AT&T is working with eight OEM partners, including General Motors Co, Audi AG and Ford Motor Co. The idea is to provide internet access in the car, offer free or paid content exclusively for owners of those cars, and sell more data.
GM is testing content via its OnStar system, which, until this point has been used to connect drivers and live operators for turn-by-turn directions or immediate help in the case of an accident or a health issue. “The subscription-based service, which also sells data to drivers, has special offers and some exclusive content on apps such as Famigo, an educational app for kids, and TumblebooksTV, a children’s digital books app. It also has retail partnerships with Dunkin’ Donuts and travel booking site Priceline.com for location-based deals,” reads the story from Reuters.
AT&T is developing specific landing pages where “users” — note that you’re being called a “user” now, not a “car owner” — can log in to access content, get vehicle service updates and buy data, said Penrose.
AT&T’s senior vice president of emerging devices Chris Penrose said, “It’s no different than being able to hook onto a Wi-Fi hotspot anywhere and get access to content you already subscribe to and get unique content that you could only get in the back of the vehicle.”

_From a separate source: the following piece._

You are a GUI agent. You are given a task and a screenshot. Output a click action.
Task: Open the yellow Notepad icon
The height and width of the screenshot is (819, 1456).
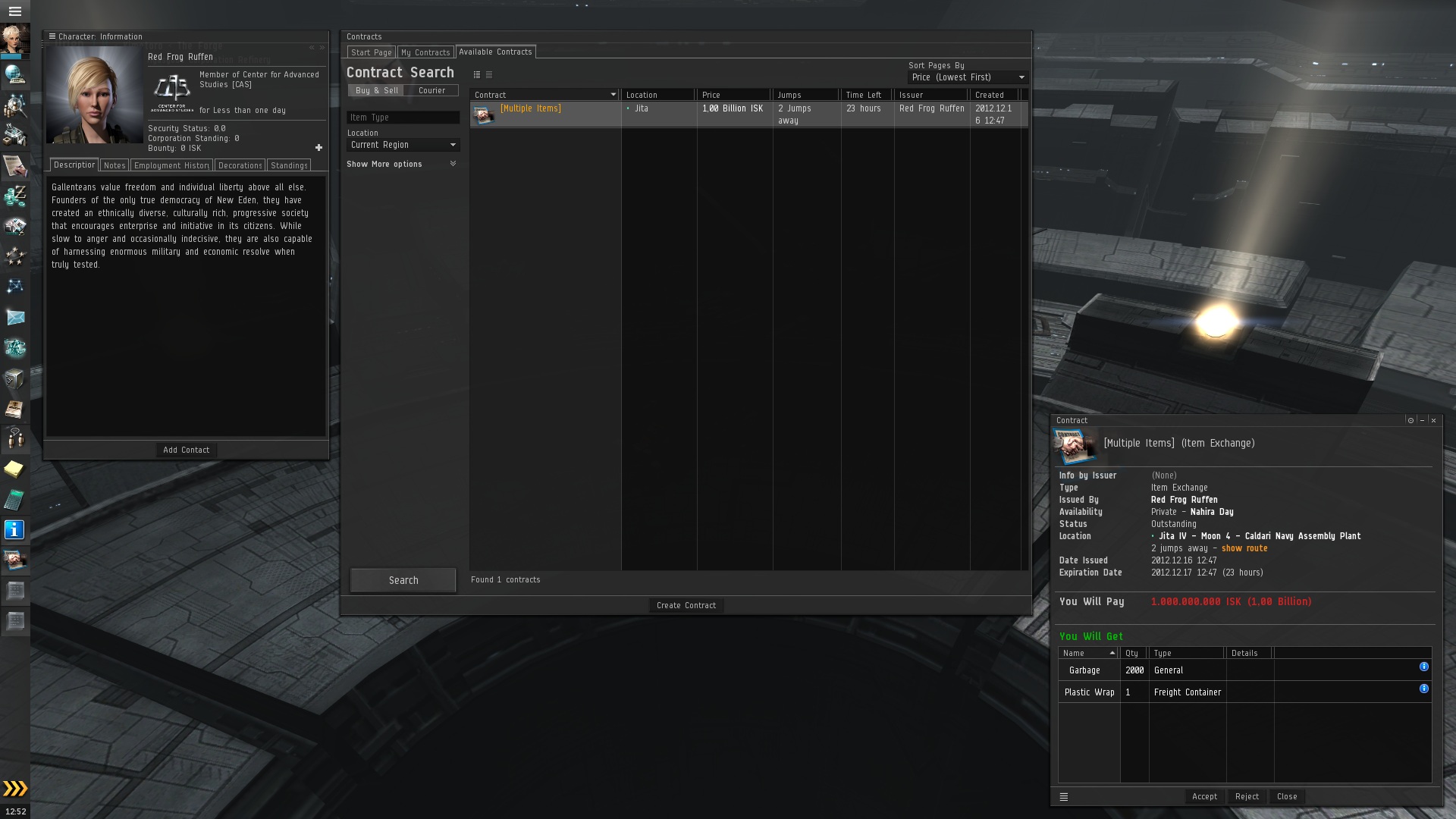point(14,469)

The trouble for AT&T and auto manufacturers is the “in the back of the vehicle” part. There’s nothing saying that the person driving the car won’t be playing those games or watching the videos, when they’re supposed to be operating the car.
There’s a distraction disconnect between what’s ok on a mobile device and what’s ok when operating an automobile. A recent series of AAA videos showed how teens managed to drive themselves off the road with nothing other than texting. Throw in a little exclusive Angry Birds and you can look forward to more of this in the future.
Relying on voice commands to navigate menus can reduce some distraction, says MIT’s Bryan Reimer and Bruce Mehler in a study from earlier in 2015, but it doesn’t eliminate distraction.
The promise of autonomous cars is that they will make driver distraction moot, since they will take over the driving functions, but the reality of autonomous cars is years in the future, and AT&T will begin delivering content by the end of the year.